Entries supplied –
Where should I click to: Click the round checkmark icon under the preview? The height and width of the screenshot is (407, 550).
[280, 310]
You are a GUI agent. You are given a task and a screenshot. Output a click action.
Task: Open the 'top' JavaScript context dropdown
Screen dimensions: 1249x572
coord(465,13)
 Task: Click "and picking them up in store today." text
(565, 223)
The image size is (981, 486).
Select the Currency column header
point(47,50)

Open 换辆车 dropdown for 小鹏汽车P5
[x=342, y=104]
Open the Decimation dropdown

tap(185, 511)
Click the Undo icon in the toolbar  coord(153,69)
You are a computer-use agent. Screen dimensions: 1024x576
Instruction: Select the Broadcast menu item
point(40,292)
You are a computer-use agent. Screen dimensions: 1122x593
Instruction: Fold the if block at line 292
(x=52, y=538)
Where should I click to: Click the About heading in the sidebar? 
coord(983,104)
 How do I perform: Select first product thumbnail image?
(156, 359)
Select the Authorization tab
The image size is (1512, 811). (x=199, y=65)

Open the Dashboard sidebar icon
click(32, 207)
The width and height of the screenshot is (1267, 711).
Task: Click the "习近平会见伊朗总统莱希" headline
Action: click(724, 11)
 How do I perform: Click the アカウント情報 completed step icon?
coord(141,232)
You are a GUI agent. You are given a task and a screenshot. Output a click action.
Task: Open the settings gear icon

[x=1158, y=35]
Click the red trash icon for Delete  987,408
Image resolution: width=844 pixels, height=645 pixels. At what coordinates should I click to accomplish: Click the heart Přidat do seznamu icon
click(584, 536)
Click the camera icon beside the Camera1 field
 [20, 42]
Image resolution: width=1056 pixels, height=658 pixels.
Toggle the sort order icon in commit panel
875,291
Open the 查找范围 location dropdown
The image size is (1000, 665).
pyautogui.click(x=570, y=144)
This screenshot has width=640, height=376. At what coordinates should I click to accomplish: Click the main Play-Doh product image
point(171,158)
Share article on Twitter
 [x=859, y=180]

Exercise details – Every line in the data that includes the word "computer" should be counted, and only the resulting number given.

Exercise output – 2